■ DATA
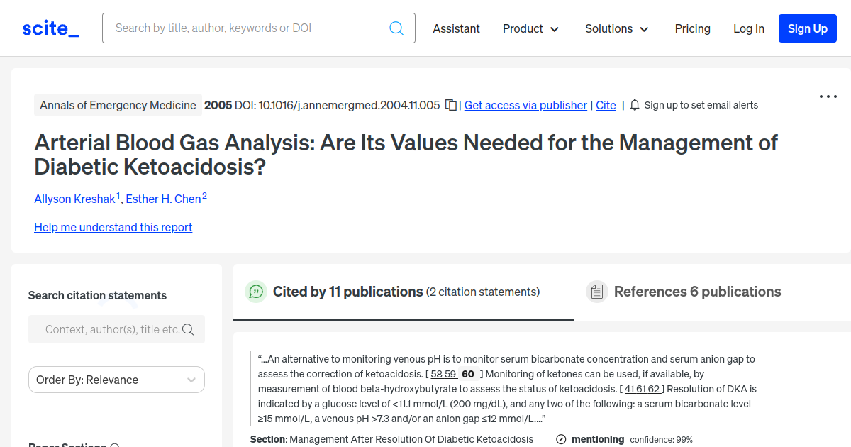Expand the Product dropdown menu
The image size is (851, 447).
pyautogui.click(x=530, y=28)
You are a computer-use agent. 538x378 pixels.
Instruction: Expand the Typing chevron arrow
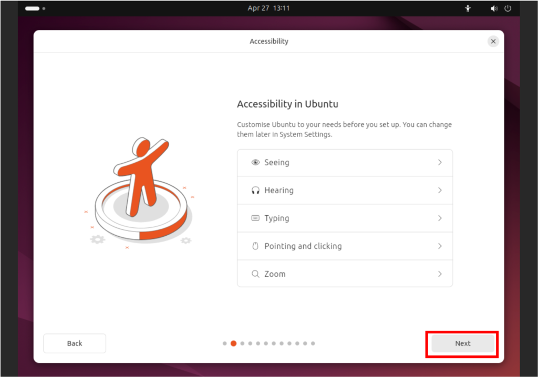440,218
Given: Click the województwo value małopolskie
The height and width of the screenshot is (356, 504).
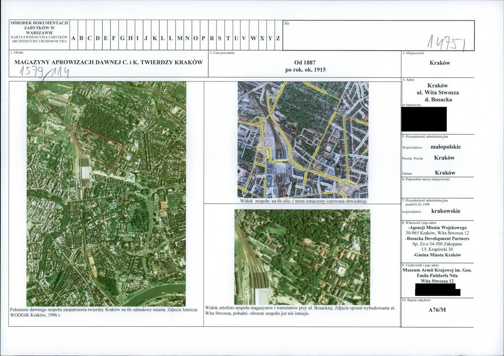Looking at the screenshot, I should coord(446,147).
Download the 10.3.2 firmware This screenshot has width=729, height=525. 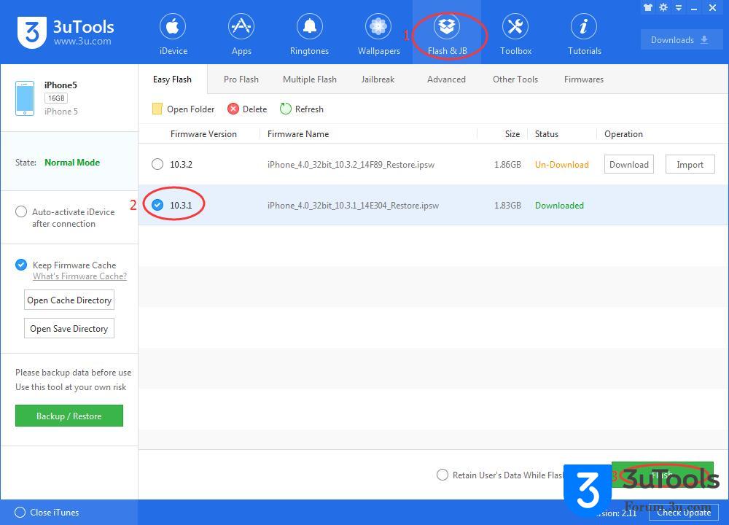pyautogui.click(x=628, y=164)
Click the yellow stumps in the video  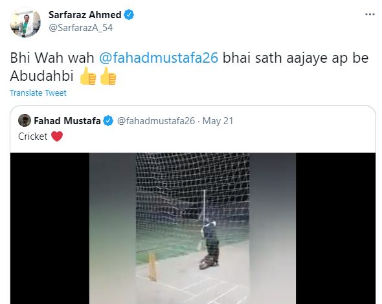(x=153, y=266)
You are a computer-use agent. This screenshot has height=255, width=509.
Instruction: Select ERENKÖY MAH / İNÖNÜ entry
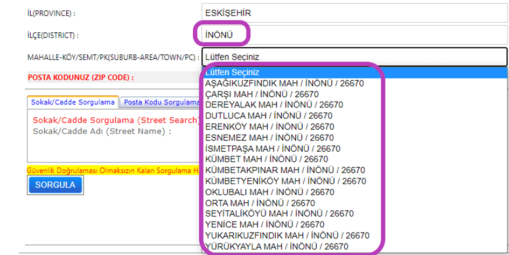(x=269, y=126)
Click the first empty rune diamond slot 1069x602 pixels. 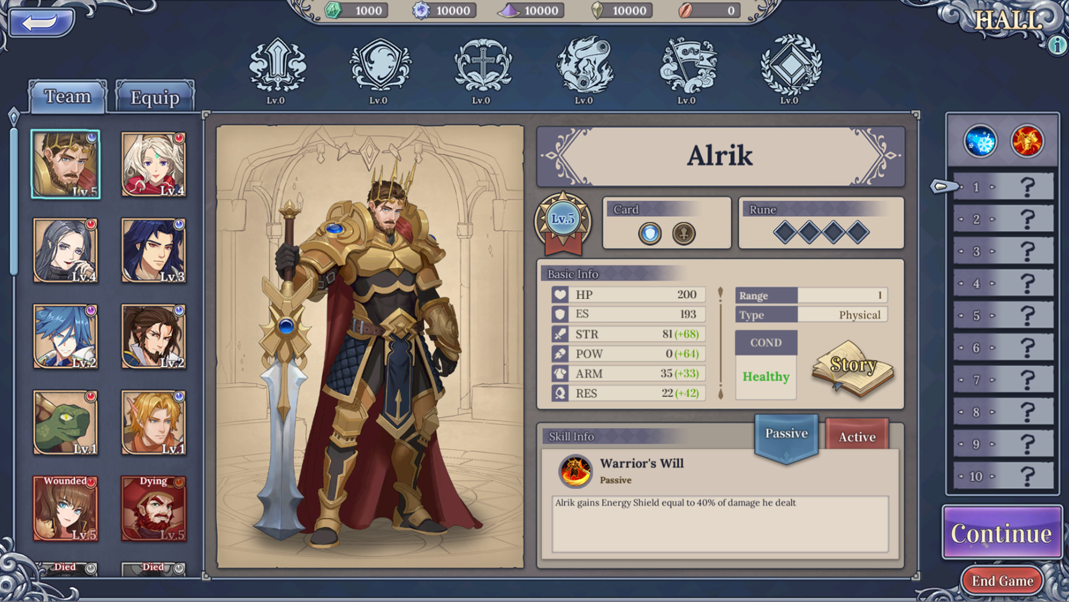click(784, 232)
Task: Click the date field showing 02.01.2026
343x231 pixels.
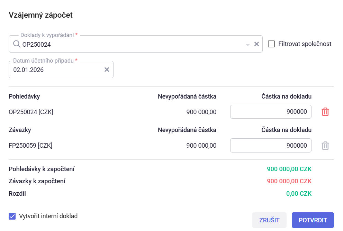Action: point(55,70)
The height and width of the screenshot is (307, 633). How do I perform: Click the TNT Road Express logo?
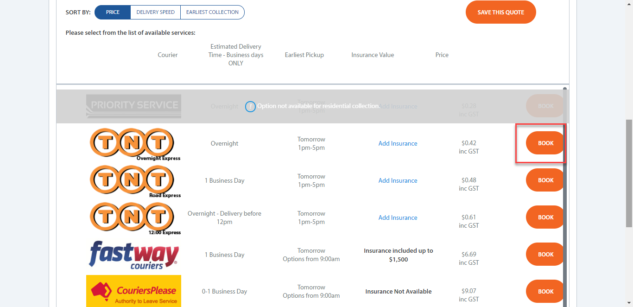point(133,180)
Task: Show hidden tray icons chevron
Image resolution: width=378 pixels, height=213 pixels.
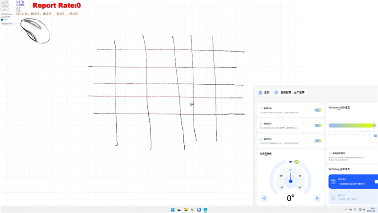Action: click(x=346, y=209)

...

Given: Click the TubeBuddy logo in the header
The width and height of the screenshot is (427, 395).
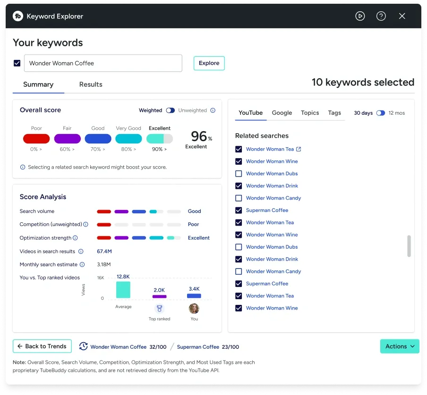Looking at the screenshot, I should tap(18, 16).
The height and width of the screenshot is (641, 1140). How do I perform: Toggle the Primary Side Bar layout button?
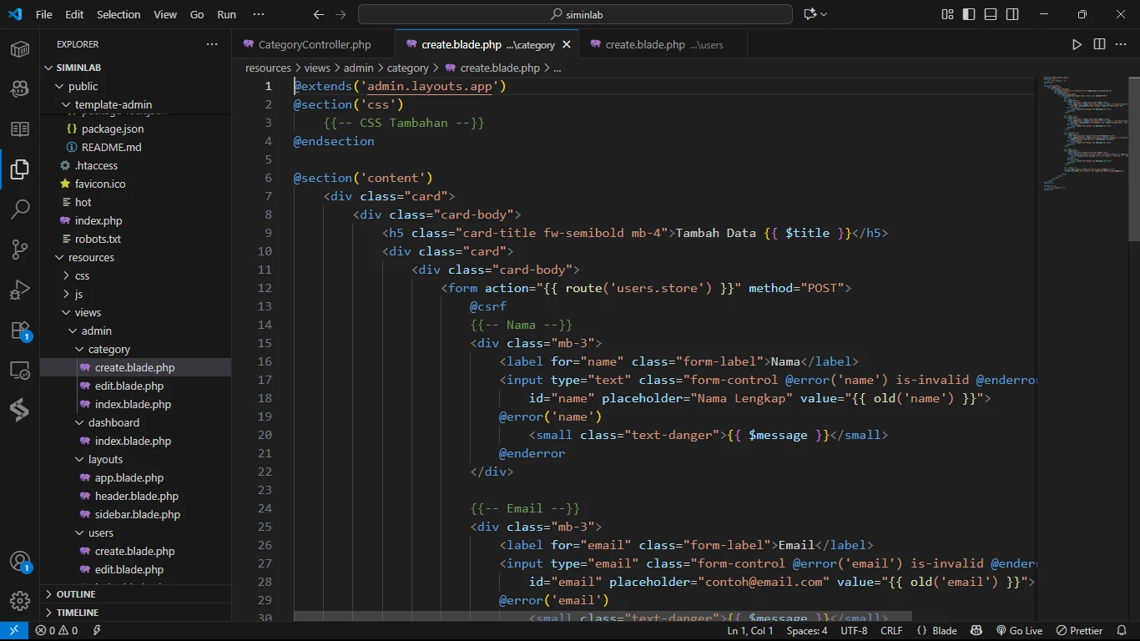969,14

■ EXERCISE PROMPT
Look through the material above for the word "computer" and copy every line that has it.

■ RESPONSE TO THIS TASK
You are a computer-use agent. 538x378 pixels.
You are a computer-use agent. This screenshot has height=255, width=509.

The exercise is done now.